|Criminality, Social Networks and Integration in the Norwegian Society of Amsterdam, 1640-1700|
|In the early modern period, the coastal regions of Norway witnessed an extensive female migration to Amsterdam; thousands of women travelled overseas hoping for a future in the Netherlands. Many did find the better lives they searched for, but a large number ended up in the criminal circuits of Amsterdam. The lives, fates and the social networks of these women are some themes of my PhD research. The Norwegian female criminality in Amsterdam will be approached by looking at the following questions: what was the nature of the crimes committed by the Norwegian women? In what ways were existing social networks, established by groups of foreigners already living in Amsterdam, used by these criminals? What connections existed between the criminal migrants in Amsterdam and criminal networks in other Dutch cities, like Hoorn?

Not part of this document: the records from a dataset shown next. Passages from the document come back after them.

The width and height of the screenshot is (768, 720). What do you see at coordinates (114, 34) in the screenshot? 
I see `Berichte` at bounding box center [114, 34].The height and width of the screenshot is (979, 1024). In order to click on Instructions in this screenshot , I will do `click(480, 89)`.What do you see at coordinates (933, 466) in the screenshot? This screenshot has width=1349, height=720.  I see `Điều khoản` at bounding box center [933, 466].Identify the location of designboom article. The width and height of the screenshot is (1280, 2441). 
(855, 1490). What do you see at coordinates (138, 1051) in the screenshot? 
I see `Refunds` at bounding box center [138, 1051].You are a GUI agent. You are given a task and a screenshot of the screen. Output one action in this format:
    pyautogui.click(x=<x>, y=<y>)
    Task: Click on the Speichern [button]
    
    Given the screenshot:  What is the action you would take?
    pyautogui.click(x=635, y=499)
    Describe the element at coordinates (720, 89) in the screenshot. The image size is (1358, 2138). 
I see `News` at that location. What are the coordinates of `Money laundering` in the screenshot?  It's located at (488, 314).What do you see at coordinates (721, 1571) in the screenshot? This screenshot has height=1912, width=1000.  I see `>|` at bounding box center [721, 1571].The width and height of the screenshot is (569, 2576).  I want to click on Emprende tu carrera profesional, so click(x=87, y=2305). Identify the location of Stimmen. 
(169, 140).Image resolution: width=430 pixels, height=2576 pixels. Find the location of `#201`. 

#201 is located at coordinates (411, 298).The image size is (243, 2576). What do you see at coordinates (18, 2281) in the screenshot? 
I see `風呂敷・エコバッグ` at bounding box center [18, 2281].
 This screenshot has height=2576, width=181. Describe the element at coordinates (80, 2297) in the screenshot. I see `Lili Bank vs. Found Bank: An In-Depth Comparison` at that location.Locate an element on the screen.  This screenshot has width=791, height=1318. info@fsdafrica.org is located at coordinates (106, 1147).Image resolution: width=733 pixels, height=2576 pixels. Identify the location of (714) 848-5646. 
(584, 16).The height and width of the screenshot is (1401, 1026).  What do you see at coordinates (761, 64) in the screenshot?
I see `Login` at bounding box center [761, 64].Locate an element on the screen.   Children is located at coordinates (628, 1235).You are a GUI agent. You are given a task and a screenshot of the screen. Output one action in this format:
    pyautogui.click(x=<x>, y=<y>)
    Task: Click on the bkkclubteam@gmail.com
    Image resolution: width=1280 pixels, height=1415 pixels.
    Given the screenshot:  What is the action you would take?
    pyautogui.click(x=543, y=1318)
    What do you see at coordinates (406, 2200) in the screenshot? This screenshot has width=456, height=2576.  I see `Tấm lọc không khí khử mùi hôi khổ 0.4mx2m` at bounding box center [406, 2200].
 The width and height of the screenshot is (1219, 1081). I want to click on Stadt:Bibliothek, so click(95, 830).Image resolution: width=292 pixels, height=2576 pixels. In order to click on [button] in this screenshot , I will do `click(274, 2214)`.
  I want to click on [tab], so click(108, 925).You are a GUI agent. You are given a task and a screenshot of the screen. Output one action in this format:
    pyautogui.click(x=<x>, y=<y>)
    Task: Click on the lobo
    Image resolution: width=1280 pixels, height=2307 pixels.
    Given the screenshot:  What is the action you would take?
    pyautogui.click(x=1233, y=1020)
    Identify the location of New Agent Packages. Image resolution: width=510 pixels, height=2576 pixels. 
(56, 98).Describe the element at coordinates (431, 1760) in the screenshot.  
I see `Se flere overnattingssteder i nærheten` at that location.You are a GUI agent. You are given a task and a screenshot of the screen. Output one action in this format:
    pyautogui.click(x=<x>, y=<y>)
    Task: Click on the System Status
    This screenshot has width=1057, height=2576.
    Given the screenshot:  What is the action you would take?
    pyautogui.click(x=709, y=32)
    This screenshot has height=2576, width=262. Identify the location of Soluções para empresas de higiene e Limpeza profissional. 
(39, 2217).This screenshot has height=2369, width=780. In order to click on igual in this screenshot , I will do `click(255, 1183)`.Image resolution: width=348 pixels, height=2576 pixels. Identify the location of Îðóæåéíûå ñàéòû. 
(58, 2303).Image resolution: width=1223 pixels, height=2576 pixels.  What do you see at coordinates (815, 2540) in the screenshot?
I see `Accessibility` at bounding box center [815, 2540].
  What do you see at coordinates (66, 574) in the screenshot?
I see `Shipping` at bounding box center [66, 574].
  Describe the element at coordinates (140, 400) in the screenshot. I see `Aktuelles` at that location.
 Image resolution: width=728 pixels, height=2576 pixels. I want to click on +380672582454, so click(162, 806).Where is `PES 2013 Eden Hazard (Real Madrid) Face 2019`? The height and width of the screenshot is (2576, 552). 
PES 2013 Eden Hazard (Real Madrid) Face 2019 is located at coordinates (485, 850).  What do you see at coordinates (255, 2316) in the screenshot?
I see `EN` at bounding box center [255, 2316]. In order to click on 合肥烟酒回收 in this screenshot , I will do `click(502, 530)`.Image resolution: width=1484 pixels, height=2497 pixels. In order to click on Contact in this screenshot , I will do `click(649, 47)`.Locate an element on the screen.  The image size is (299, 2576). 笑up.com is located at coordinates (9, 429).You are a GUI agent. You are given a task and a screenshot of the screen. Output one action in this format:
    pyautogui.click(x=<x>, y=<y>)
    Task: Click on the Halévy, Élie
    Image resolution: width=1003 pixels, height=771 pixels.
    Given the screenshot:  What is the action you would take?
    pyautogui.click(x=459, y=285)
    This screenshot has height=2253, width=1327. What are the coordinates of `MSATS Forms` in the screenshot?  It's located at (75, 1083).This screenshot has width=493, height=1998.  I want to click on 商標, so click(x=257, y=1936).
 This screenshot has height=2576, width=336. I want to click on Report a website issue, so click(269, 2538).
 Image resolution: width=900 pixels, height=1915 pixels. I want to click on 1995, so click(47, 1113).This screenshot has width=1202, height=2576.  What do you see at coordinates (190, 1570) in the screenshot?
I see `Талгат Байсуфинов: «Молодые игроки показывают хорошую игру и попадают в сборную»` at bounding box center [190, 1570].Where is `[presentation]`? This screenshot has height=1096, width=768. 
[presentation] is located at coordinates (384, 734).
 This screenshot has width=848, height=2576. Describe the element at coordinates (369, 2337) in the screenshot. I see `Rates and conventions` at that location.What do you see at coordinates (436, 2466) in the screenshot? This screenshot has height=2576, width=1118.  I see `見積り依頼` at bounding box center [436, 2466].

Could the criminality in the migrant society of Amsterdam be a result of a failed integration?
The two main sources for this research are the Amsterdam criminal records and the engagement registers. The criminal records are the principal source for this research: they form a collection of detailed testimonies of the accused women. These testimonies show that the foreign criminal women frequently operated within the foreign neighbourhood they lived in and they were often actively part of foreign criminal networks both within and outside Amsterdam. Hoorn, a small coastal city north of Amsterdam, is one of the cities often mentioned by the Norwegian criminals.
The second valuable source used is the engagement registers. When a couple wanted to marry, they first had to register at the city hall. These registers show that the majority of the Norwegian migrant-women married other foreigners, mainly Scandinavian and German sailors. Secondly the registers show that most of the women lived in a small neighbourhood in the western outskirts of Amsterdam, well known for its large population of poor foreigners and its high rates of criminality. The engagement registers from the 1640ís and onwards also offers us a detailed picture of the social networks of the marrying couple, through the information provided of the witnesses used by the couple. Since many of the criminal women were married or widowed, they can be traced in the engagement register.
By analyzing the criminal records and combining them with the information provided in the engagement registers, it is possible to perceive detailed life stories of many of the criminal Norwegian women. This can be used to reconstruct how the social networks were structured and how these networks were exploited by the criminals. Also it is possible to analyze to which extent these criminal migrant women were integrated in the Dutch society. Although Amsterdam in the early modern period is often seen as a tolerant place where foreigners and indigenous people lived side by side, for the many poor foreigners this was not the case: integration was anything but complete. In my paper I will show that there might be a correlation between the failure to integrate and the excessive rate of criminality in Amsterdam in the early modern period.